**Exercise brief:**
Every entry should be repeated exactly. Omit the pictures.

*** Opening Material for the task ***

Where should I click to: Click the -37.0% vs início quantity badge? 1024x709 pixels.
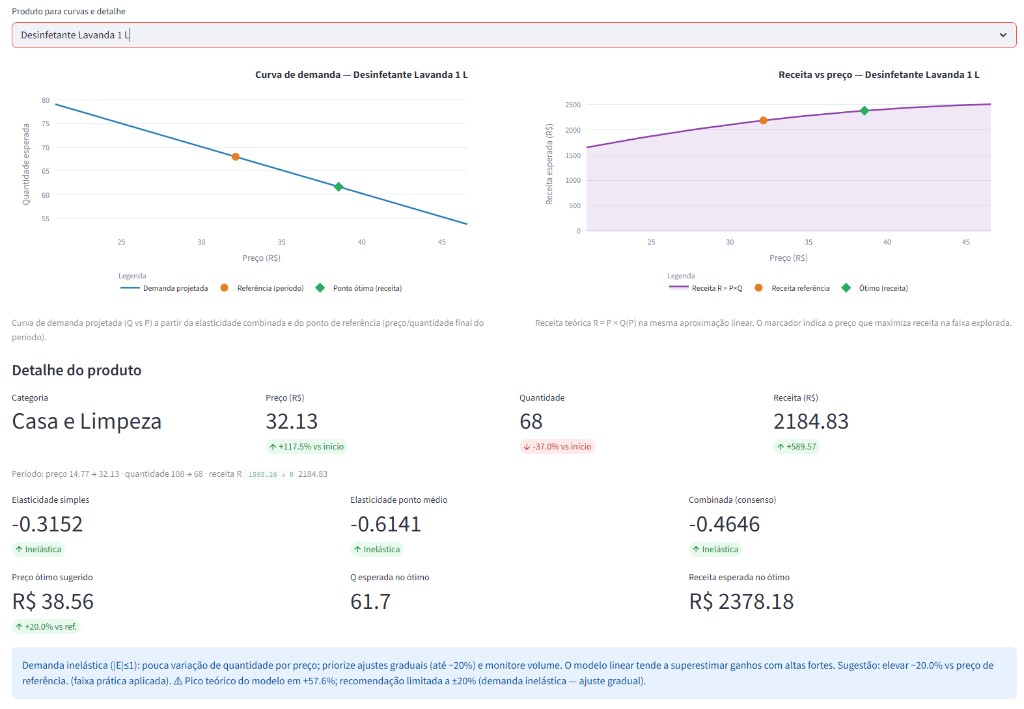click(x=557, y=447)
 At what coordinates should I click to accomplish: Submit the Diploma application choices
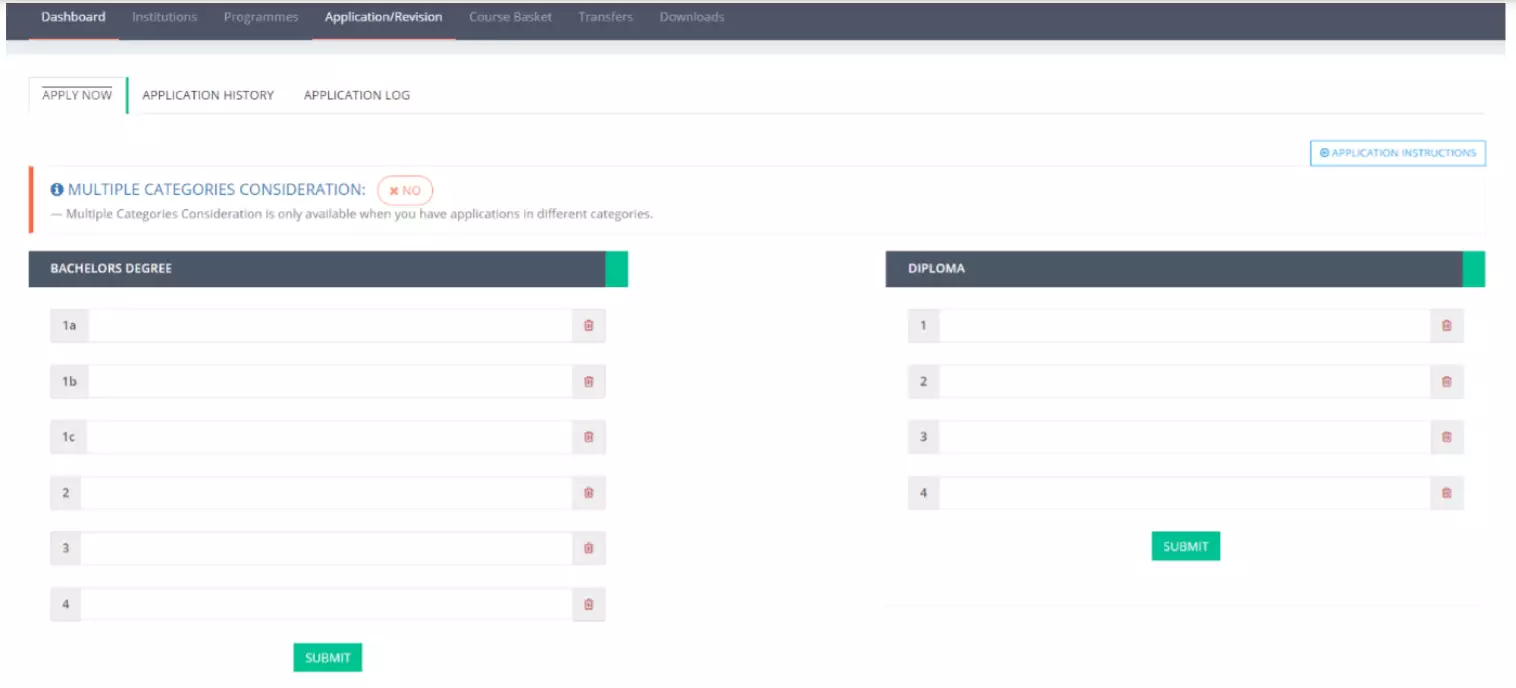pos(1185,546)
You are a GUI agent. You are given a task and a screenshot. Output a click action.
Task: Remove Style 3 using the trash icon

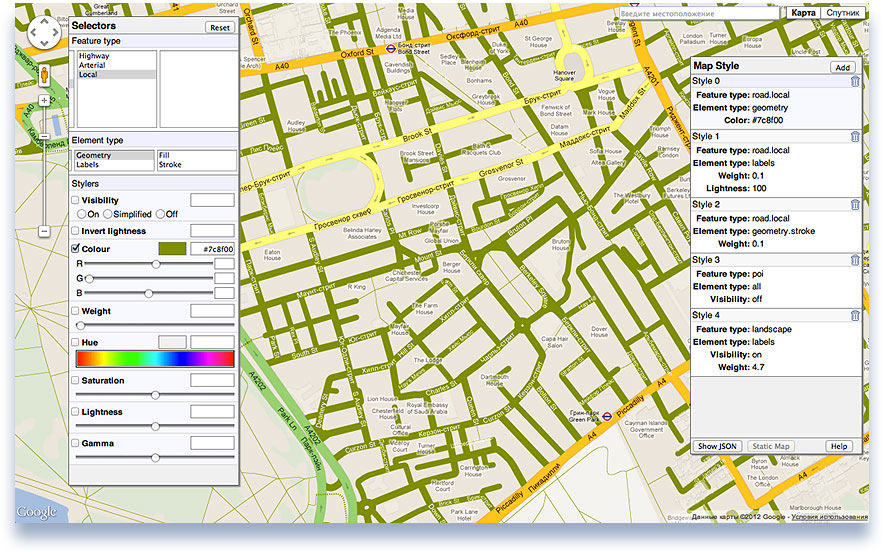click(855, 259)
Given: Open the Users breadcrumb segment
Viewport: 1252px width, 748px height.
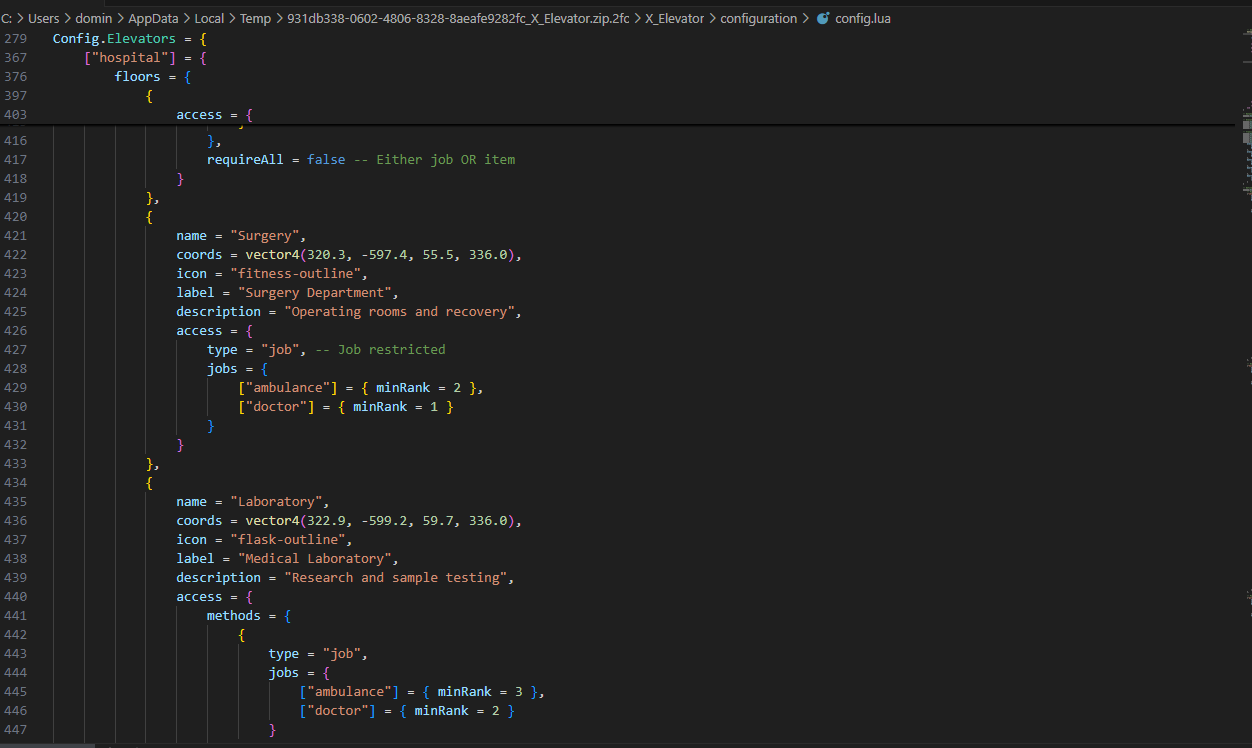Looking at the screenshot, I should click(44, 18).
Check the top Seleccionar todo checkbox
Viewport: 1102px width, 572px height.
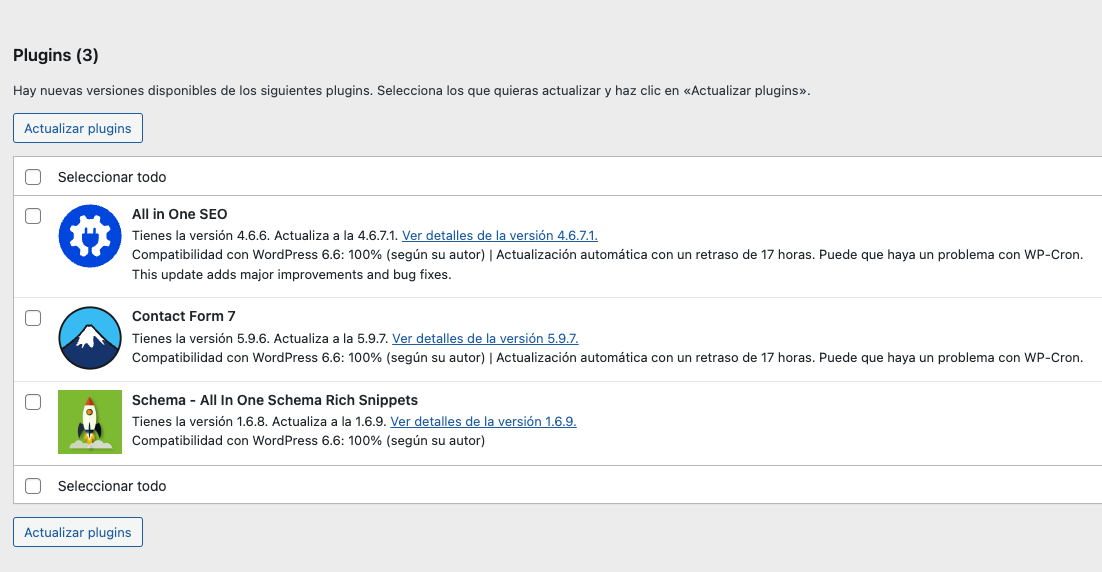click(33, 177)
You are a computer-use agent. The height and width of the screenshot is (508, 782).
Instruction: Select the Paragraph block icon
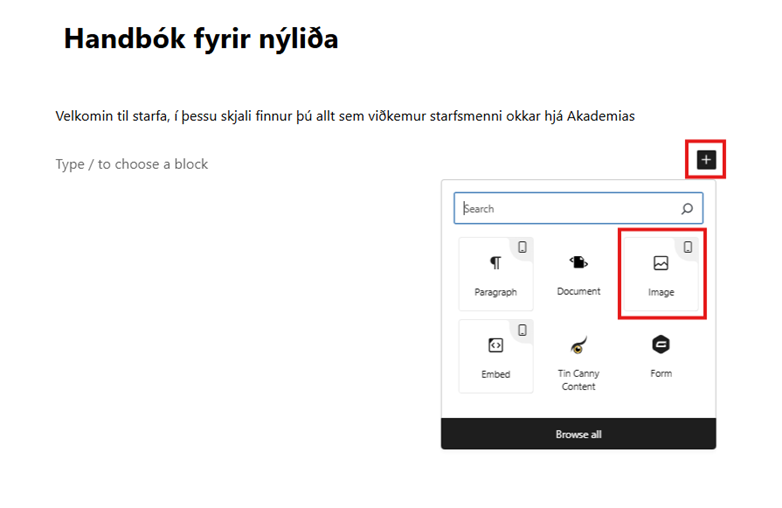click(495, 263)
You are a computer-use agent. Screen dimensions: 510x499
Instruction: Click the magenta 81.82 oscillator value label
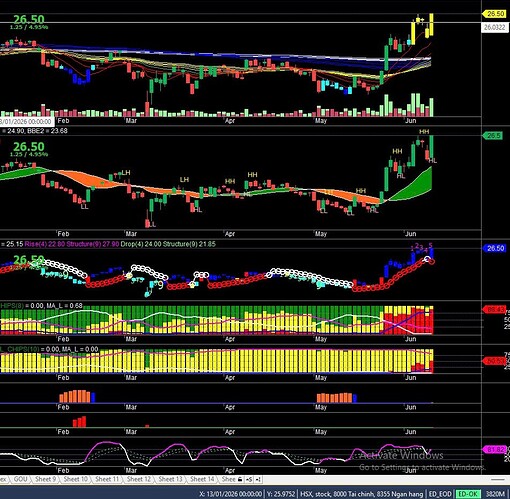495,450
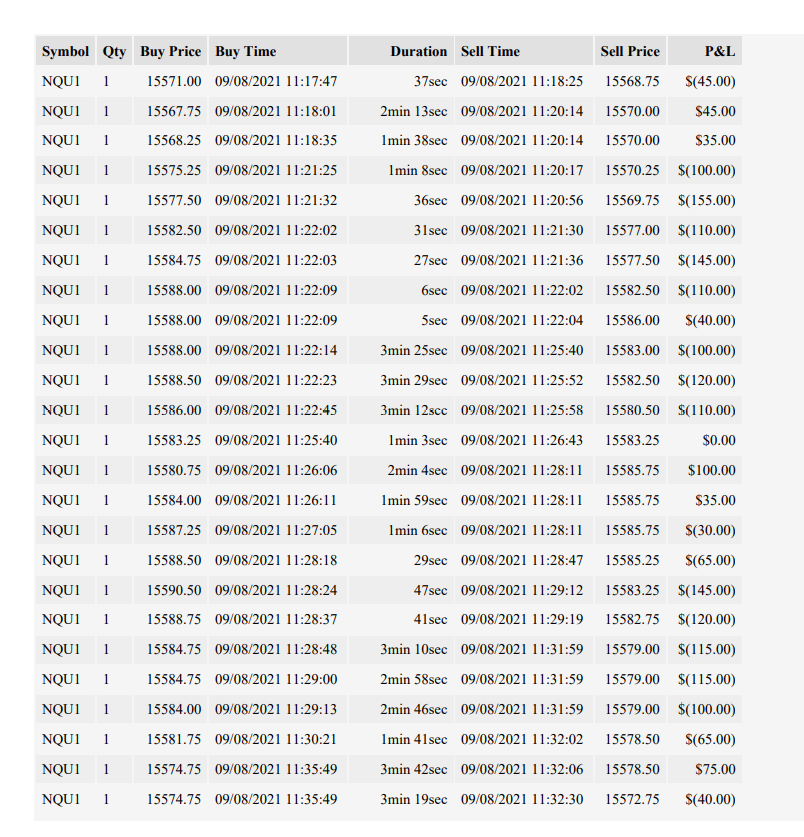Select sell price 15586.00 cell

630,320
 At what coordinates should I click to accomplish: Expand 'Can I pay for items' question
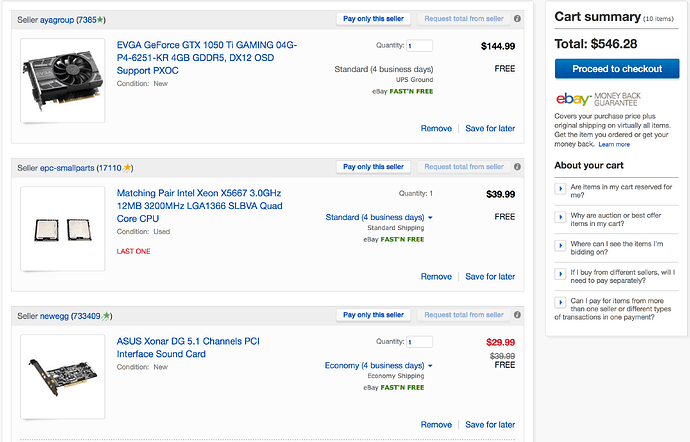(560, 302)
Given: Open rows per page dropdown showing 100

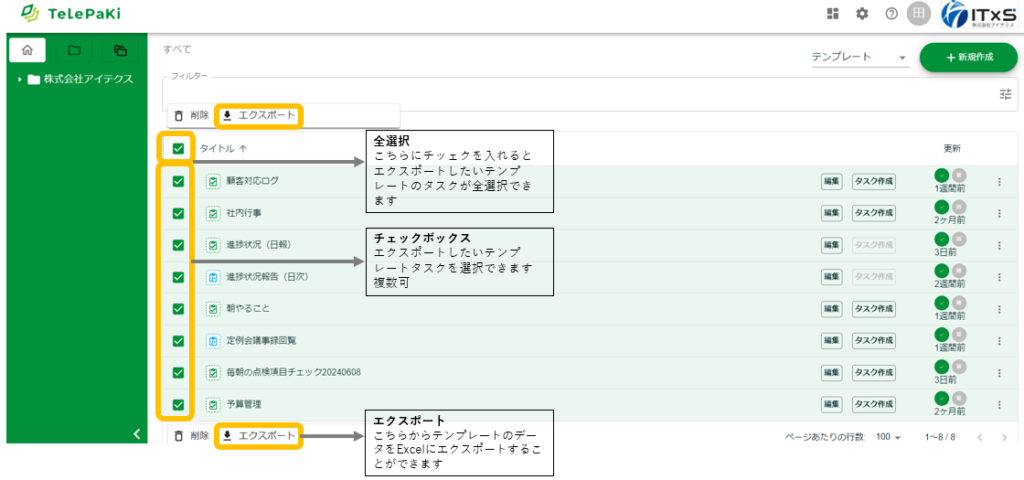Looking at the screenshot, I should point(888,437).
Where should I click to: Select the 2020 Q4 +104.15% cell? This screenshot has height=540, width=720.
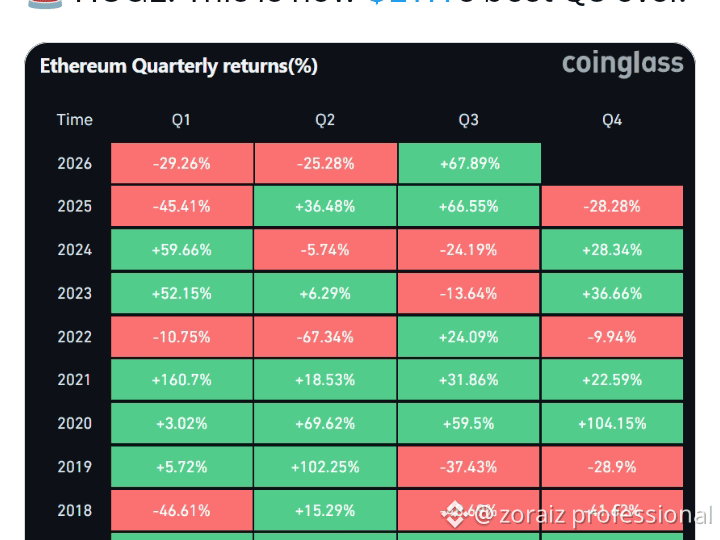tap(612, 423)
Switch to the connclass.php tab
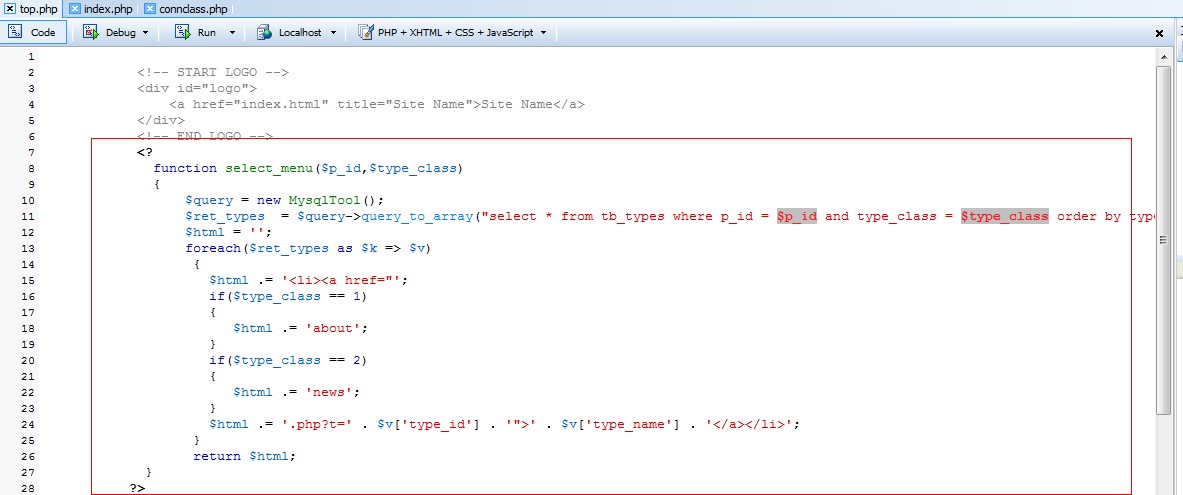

*** Closing Material for the task ***

**Reply:**
Where should I click to: Click the -37.0% vs início quantity badge? 1024x709 pixels.
click(x=557, y=447)
 At what coordinates should I click to accomplish: Submit the Diploma application choices
pos(1185,546)
You are a GUI agent. You are given a task and a screenshot. Output a click action.
Task: Remove Style 3 using the trash icon

click(855, 259)
Given: Open the Users breadcrumb segment
Viewport: 1252px width, 748px height.
Looking at the screenshot, I should click(44, 18).
Check the top Seleccionar todo checkbox
Viewport: 1102px width, 572px height.
click(33, 177)
You are a computer-use agent. The height and width of the screenshot is (508, 782).
Instruction: Select the Paragraph block icon
click(495, 263)
You are a computer-use agent. Screen dimensions: 510x499
Instruction: Click the magenta 81.82 oscillator value label
495,450
Select sell price 15586.00 cell

630,320
 At what coordinates should I click to accomplish: Expand 'Can I pay for items' question
(560, 302)
Given: Open rows per page dropdown showing 100

Looking at the screenshot, I should point(888,437).
Where should I click to: Select the 2020 Q4 +104.15% cell? This screenshot has height=540, width=720.
tap(612, 423)
Switch to the connclass.php tab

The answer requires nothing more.